Martin Kramer articulated the problem: “Of course, this is why we can’t ever expect to get the straight story on Saudi Arabia, Wahhabism and oil from people who operate within Middle Eastern studies. If you want a fabulously wealthy Saudi royal to drop out of the sky in his private jet and leave a few million, you had better watch what you say — which means you had better say nothing.”
But if the problem is that prospective (not established) Middle East experts can be bought on the cheap, an obvious solution presents itself. People who think there should be more criticism of Saudi Arabia and less of the US and Israel should make their own gifts to universities. Countering $88 million over a dozen years from the Gulf Arabs shouldn’t be beyond the collective financial reach of supporters of US and Israeli world views.

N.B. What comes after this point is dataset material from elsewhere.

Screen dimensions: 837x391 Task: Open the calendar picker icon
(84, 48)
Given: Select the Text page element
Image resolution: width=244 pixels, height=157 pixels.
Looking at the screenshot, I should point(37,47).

Of course, working out the details with universities can be a tricky business for people wishing to promote greater emphasis on certain issues, but there are organizations that can help facilitate that process. For example, the Veritas Fund for Higher Education Reform, run by my friend David DesRosiers, works with donors to ensure that their intent is followed.
And people can only effectively counter Arabian Gulf influence if they are aware of how much money is being given and to where it is going. Toward that end, Stanley Kurtz has called for legislation that would enhance the transparency of foreign donations while worrying that the existing information, on which I base my analysis, may be incomplete.
In sum, the problem of Arabian Gulf influence in US higher education is real, but can effectively be countered and contained by those with opposing views.